Вечер прошел, как говорится, в теплой атмосфере, но в самом конце его произошло нечто необычное. Когда все встали и начали прощаться, один из полковников попросил Левченко задержаться. Это несколько удивило Станислава, потому что в служебное время полковник был сух, флегматичен, немногословен, что называется, «застегнут на все пуговицы» и разговоров, не относящихся к делу, никогда не заводил.

— Я хочу выпить с тобой напоследок вдвоем и заодно дать тебе три совета, — начал полковник, когда они остались одни. — Если ты где-нибудь повторишь хоть слово из того, что я тебе скажу, я, конечно, заявлю, что никогда этого не говорил, и докажу всем, что ты врун, пятью различными способами. Кроме того, я оторву тебе яйца. Понял?

Левченко кивнул.

— Так вот. Первое: в настоящей оперативной работе никакие ситуации никогда не повторяются. Все случаи практически уникальны. Все правила, которые ты вызубрил, это еще не закон жизни. А закон — это твой собственный здравый смысл и сообразительность.

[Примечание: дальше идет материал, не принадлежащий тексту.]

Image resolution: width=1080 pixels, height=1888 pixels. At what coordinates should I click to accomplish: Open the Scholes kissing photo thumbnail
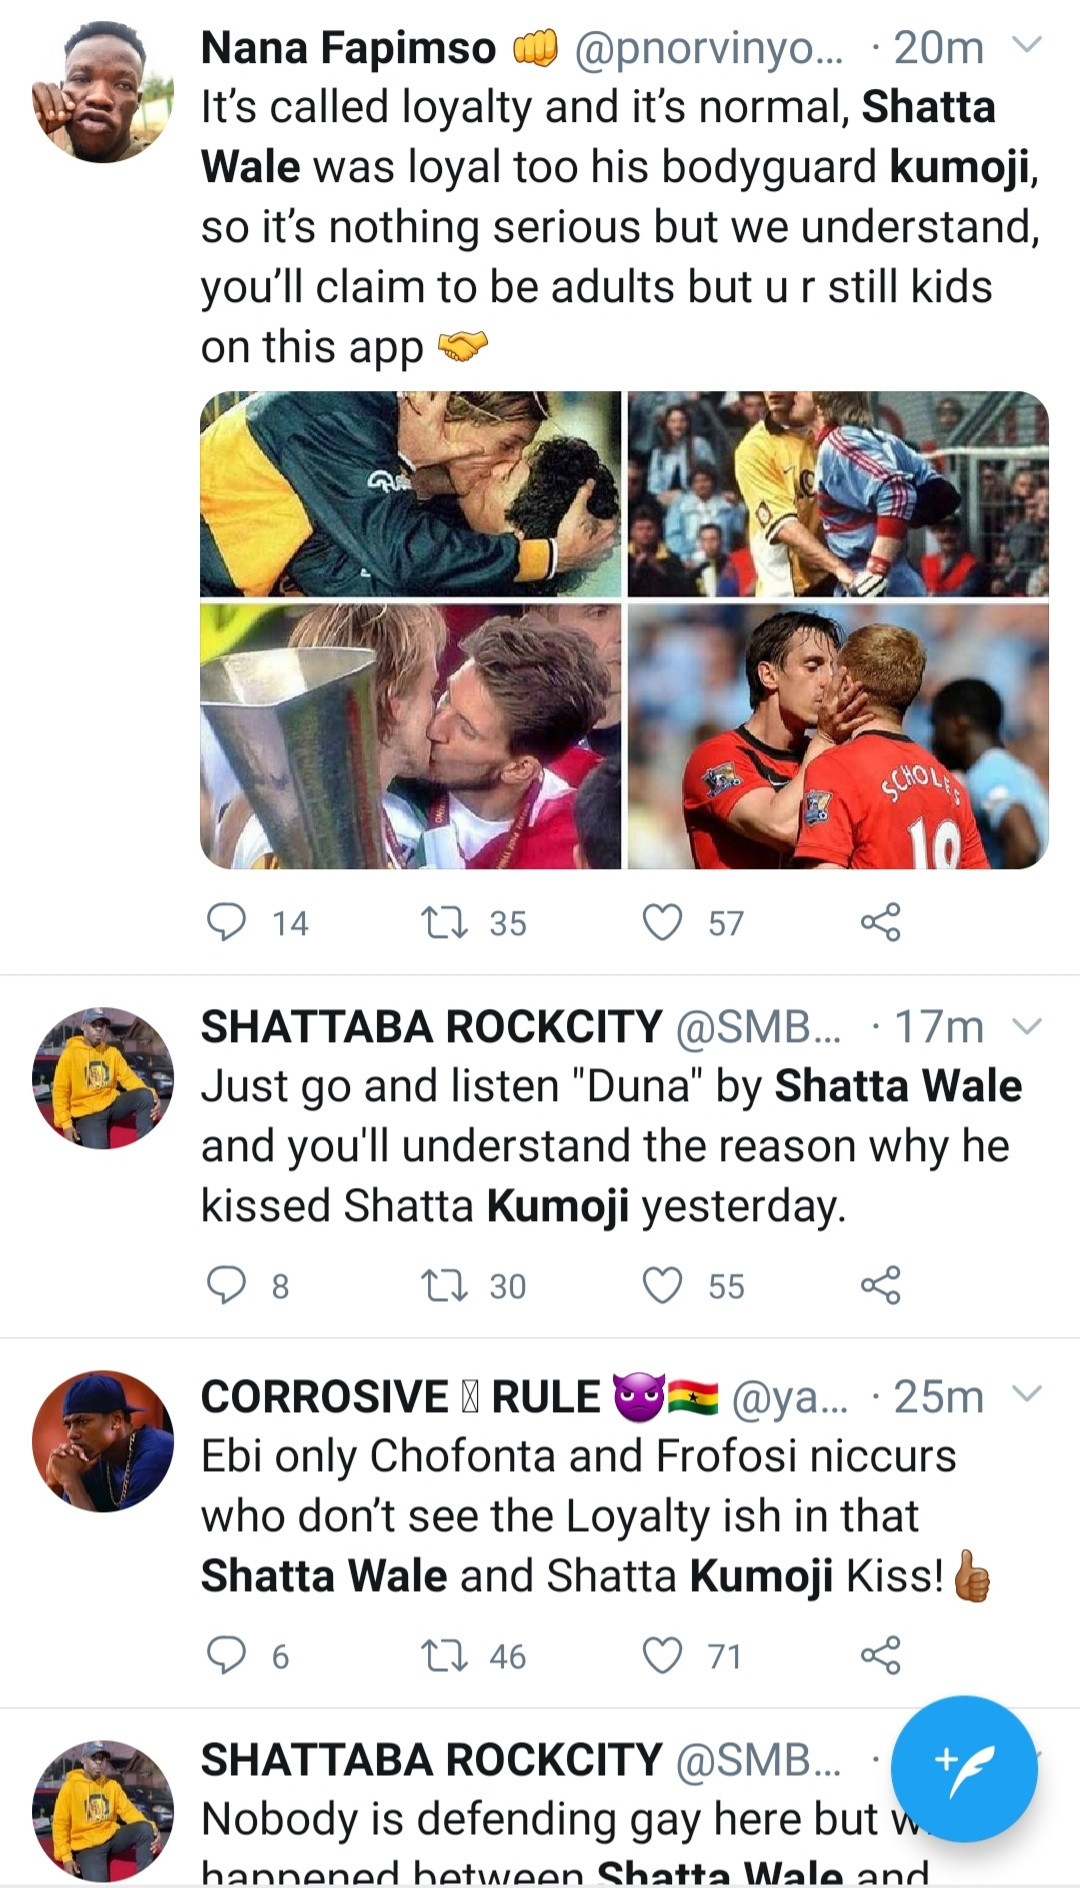pos(838,736)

Второе. Держись подальше от ЦРУ. На тебя все время будут давить, чтобы ты вербовал американцев; старайся это делать при каждом удобном случае. Но если ты наткнешься на ЦРУ, помни, это всегда игра с огнем. Человек из ЦРУ будет только рад пообедать с тобой всякий раз, как ты пожелаешь. Рано или поздно он пригласит тебя к себе домой, — посмотреть, как живет типичная американская семья. Там окажется несколько славных американцев, хорошо знающих нашу страну, рассудительных и симпатичных. И вдобавок девушка, — одинокая, заметь, — которая выглядит, как голливудская кинозвезда, а по-русски говорит так, что заслушаешься. Она заставит тебя думать, что для нее на свете не существует других мужчин, кроме тебя.

В лучшем случае — ты напрасно потерял время. В худшем — ты влип и бесповоротно.

Третье. Берегись Пронникова. Он опаснее, чём даже ЦРУ.